* [PAGE TEXT]
>>>

Are College Endowments a Means for Reducing Income Inequality?

Of the billions of dollars given to charity every year, 14% is donated to educational institutions. Much of these funds, called college endowments represent huge sums of money, whose earnings are intended to pay for anything from operating expenses, new building construction, staff salaries to student support services.  America’s highest college endowment is currently held by Harvard University, which boasts a $40.9 billion fund, with annual earnings hovering near a whopping $1.9 billion. Even non-Ivy league schools like the University of Virginia (UVA)- managing a very large $9.9 billion endowment, earns a staggering 5.3% ($524.7 million) return.

Endowments Keep on Growing

Endowment spending has been a controversial topic of late, as complaints that schools are “hoarding” investment funds has led to increased public scrutiny. It is difficult to learn exactly how much of school’s endowment funds are freely available to use (unrestricted) each year, versus funds strictly allocated to fund certain school-related activities. Most colleges and university governing boards implement endowment spending guidelines. While some endowments are given requirement by the donors. UVA for example spends approximately 15% or their annual endowment earnings on scholarships, a clear benefit to students that receive assistance. In Harvard’s case, a portion of their endowment’s earnings goes to scholarships and direct aid to students as well.

State Universities and Community Colleges were formed to allow affordable access to education, but the cost of tuition has gone up 50% in the past two decades. The average annual tuition for public, four-year colleges for 2019-2020 was $10,486 for in-state residents, and $15,873 for out of state residents. Room and board costs can double these numbers. The 2021 Federal Poverty line for a family of four is $26,500, with over 14 % of American children living in poverty in 2020. Education is positioned to offer all students a path to a better life. And charitable giving presumably are efforts on behalf of donors to help schools pave such a path, and on the surface at least, many schools are well-equipped to do just that.

However, though billion-dollar college endowments and payouts seem huge, they still pale in comparison to student debt. Currently US student loan debt sits at $1.7 trillion, affecting 42 million Americans (and according to one article, that is larger than the GDP of all but 11 countries). The average individual debt level for a student leaving college is approximately $30,000, and such debt affects over 37 million student borrowers nationwide. This problem is magnified when the students come from low-income backgrounds. Poor students face a battle to ever pay back these overwhelming student debts, which for some represent an amount greater than the average mortgage. One of the reasons cited as a factor in the high cost of secondary education is schools are trying to capture government loan dollars that they facilitate on behalf of their students.  It begs the question, why do not schools use their endowment equity to substantially reduce tuition costs to ensure that students leave college not only better educated, but better positioned to create prosperous futures?

<<<

* [COLLECTED MATERIAL]

>>>

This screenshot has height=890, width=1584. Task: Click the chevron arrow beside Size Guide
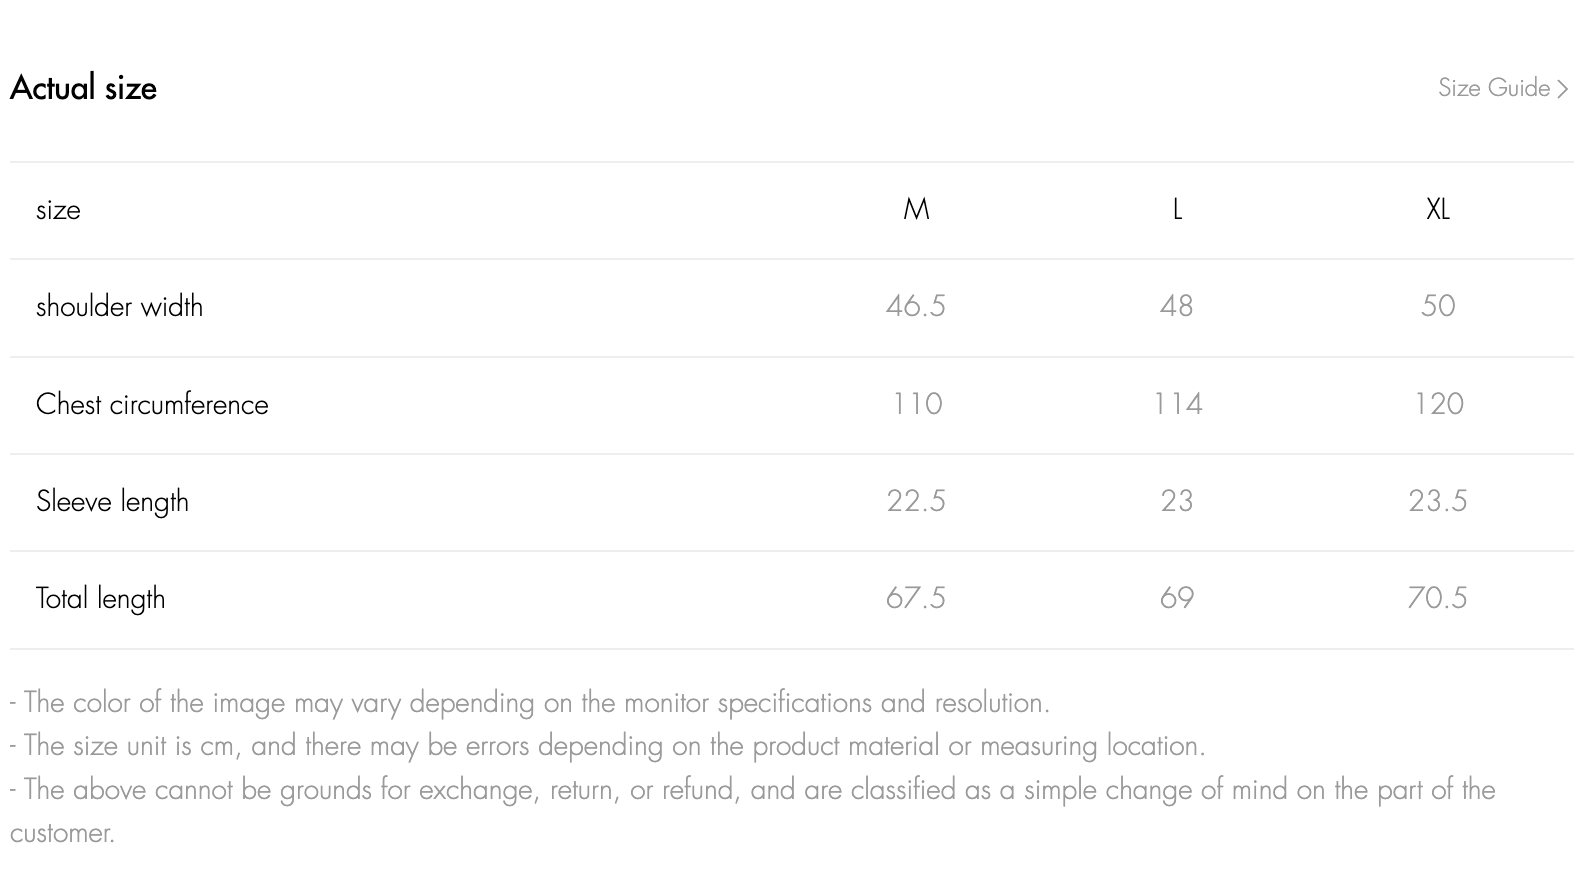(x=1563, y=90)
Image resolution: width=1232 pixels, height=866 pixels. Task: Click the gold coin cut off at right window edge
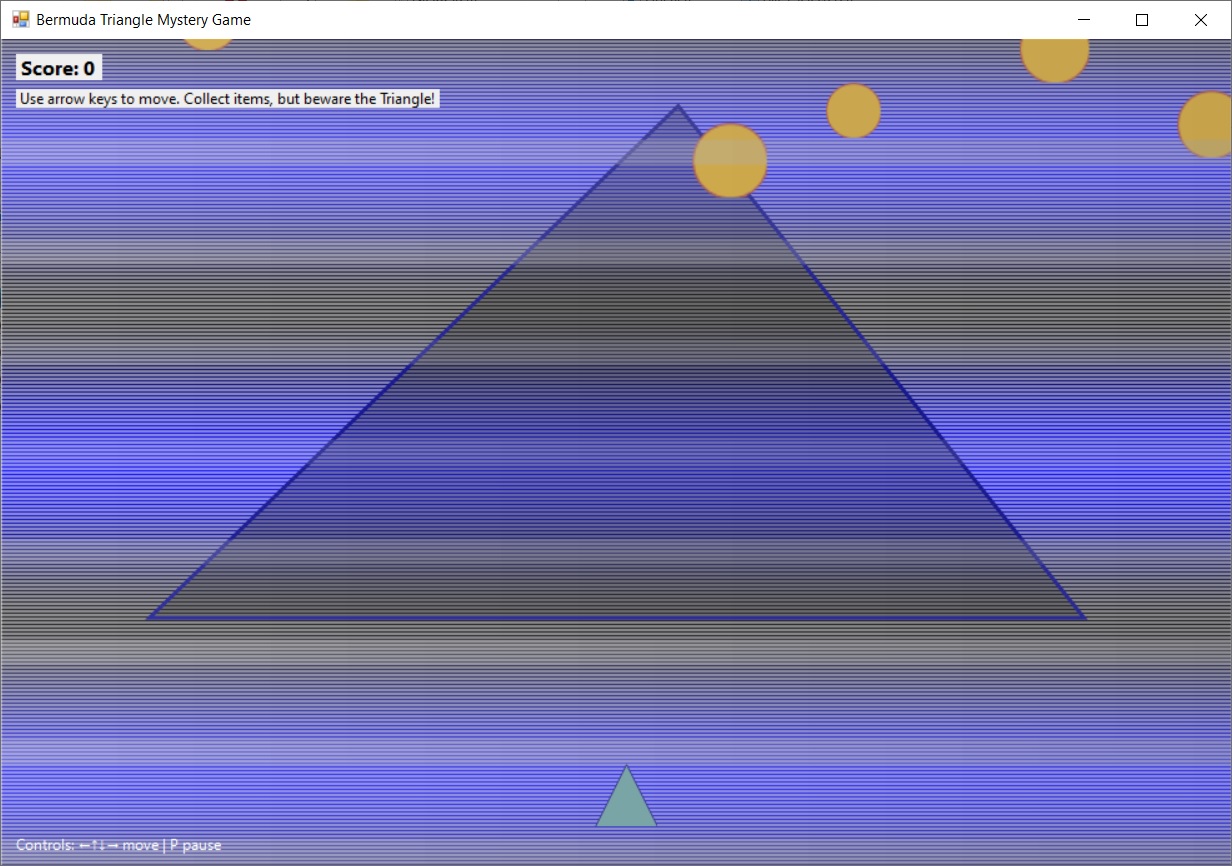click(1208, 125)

<<<

* [INSTRUCTIONS]
1) According to the article on college endowments, what is the current total of US student loan debt?
2) From the article on college endowments, extract word for word the passage starting at "Endowment spending has" and ending at "students as well.".

* [RESULTS FOR THE EXERCISE]
1) $1.7 trillion

2)
Endowment spending has been a controversial topic of late, as complaints that schools are “hoarding” investment funds has led to increased public scrutiny. It is difficult to learn exactly how much of school’s endowment funds are freely available to use (unrestricted) each year, versus funds strictly allocated to fund certain school-related activities. Most colleges and university governing boards implement endowment spending guidelines. While some endowments are given requirement by the donors. UVA for example spends approximately 15% or their annual endowment earnings on scholarships, a clear benefit to students that receive assistance. In Harvard’s case, a portion of their endowment’s earnings goes to scholarships and direct aid to students as well.